Garcia is like Duran in the sense that he hit the ground running, but the chase rate and whiff rate worry me. Chasing and whiffing aren't a death sentence for a hitter by any means, but they're skills that I like buying into, especially in small samples. It took years for the fantasy industry to realize that Javier Baez was an outlier in terms of "bad process, good results." I'm not ready to say that Garcia will follow suit.
Through 19 games he has a 16:1 K:BB with a .431 BABIP. The 92nd percentile max exit velocity is thrilling, but more so from a long-term dynasty perspective.
What brings me back around is that while the whiff rate is troublesome (18.4 SwStr% would be top 5 in baseball), it hasn't caught up to his 20.5 K%. According to Garcia's prospect profiles at both Baseball America and Fangraphs, bat-to-ball skills and bat control are traits that he possesses.
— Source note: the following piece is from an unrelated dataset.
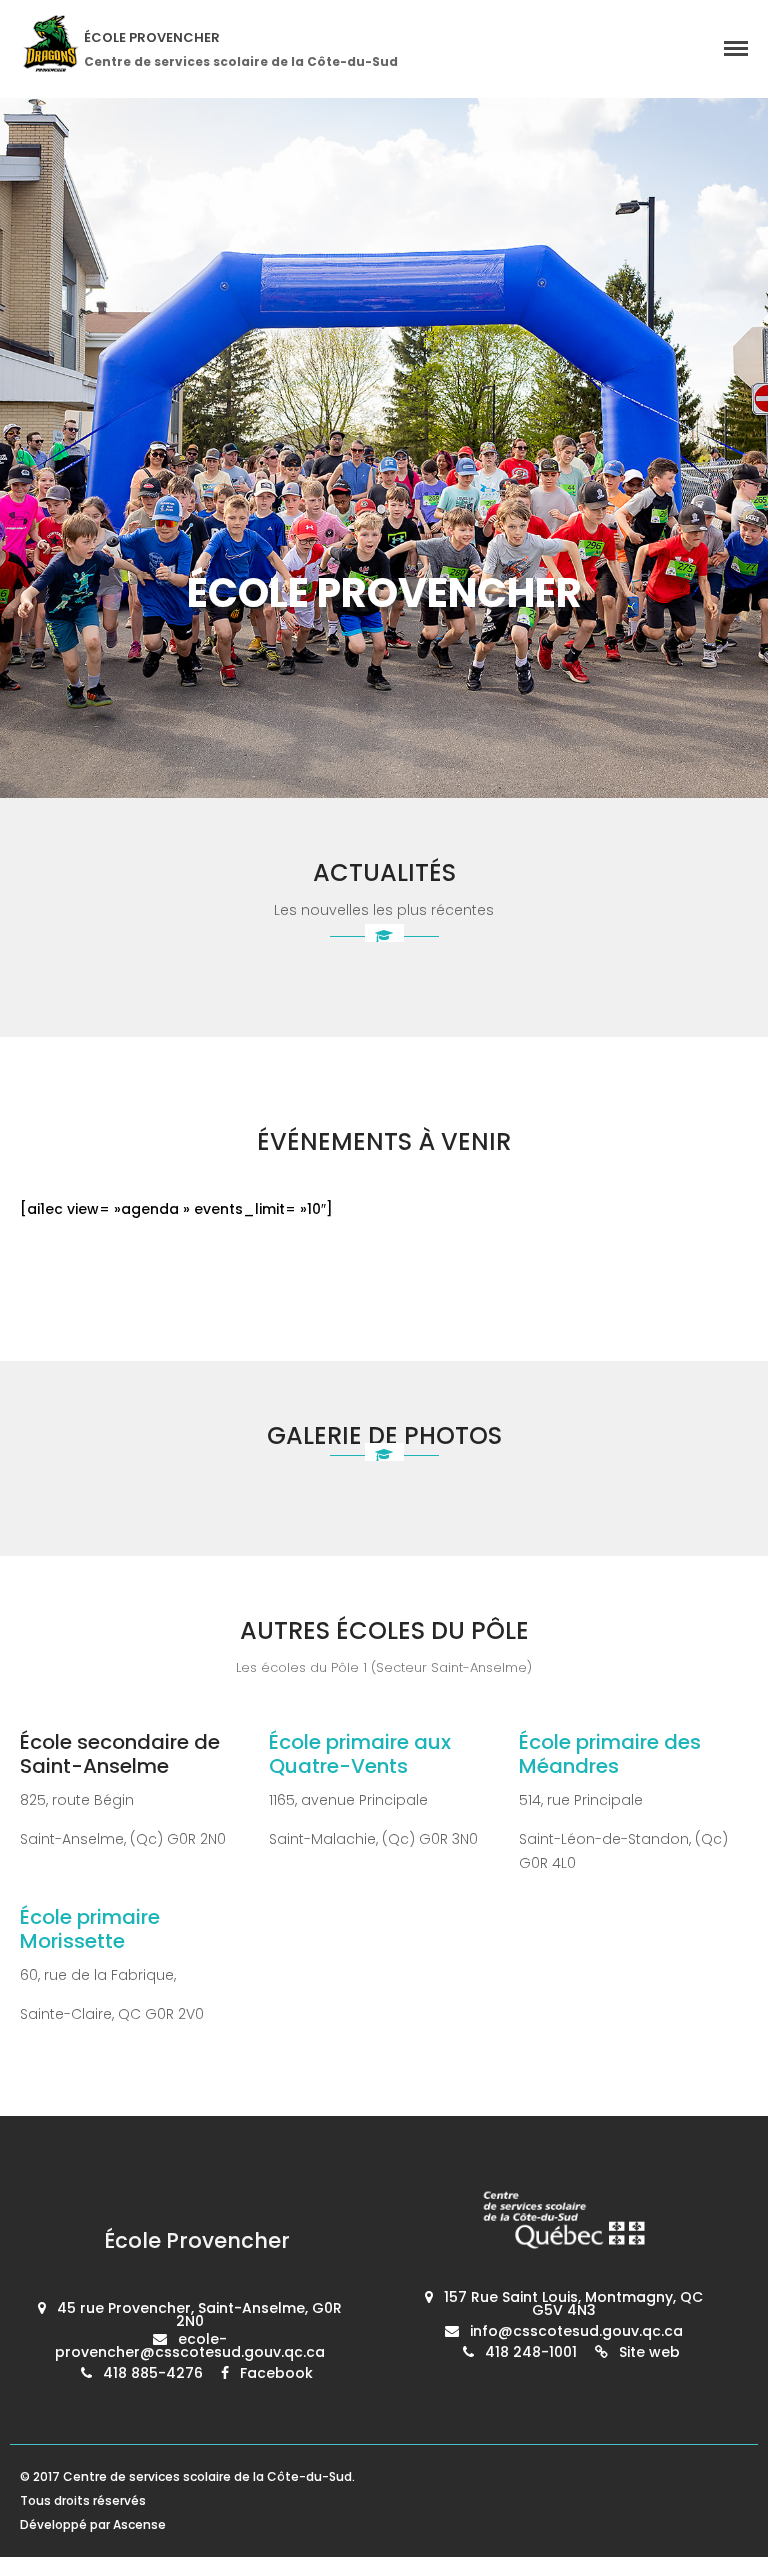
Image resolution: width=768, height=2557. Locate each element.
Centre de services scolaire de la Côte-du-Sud (207, 2476)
So maybe he can maintain an approach centered around chasing with a high BABIP, but I'd still say that his current marks are unsustainable. The long-term move for Garcia is to avoid becoming too aggressive to where he's blindly swinging. That could take some time, and it's why that, while I acknowledge Garcia could be an outlier, I'm most interested in rostering him in keeper formats.
The 26-year-old has had a white-hot June, homering 5 times to bump his season-long slash line to .274/.318/.426 (114 wRC+). The biggest change in his overall approach this year has been to swing more, including on pitches outside the strike zone. Lowe's swing% is at 53.1% in 2022 compared to 46.1% for his career.
A big part of his June production has been an unsustainable 29.4 HR/FB%, but he also made changes under the hood, mainly his ground ball rate:
As you can tell, Lowe has had a stretch like this in his career before. The key is going to be maintaining an elevated swing for the duration of a season. Perhaps working with someone like Donnie Ecker, formerly of the Giants, is beginning to pay off. We'll have to wait and see.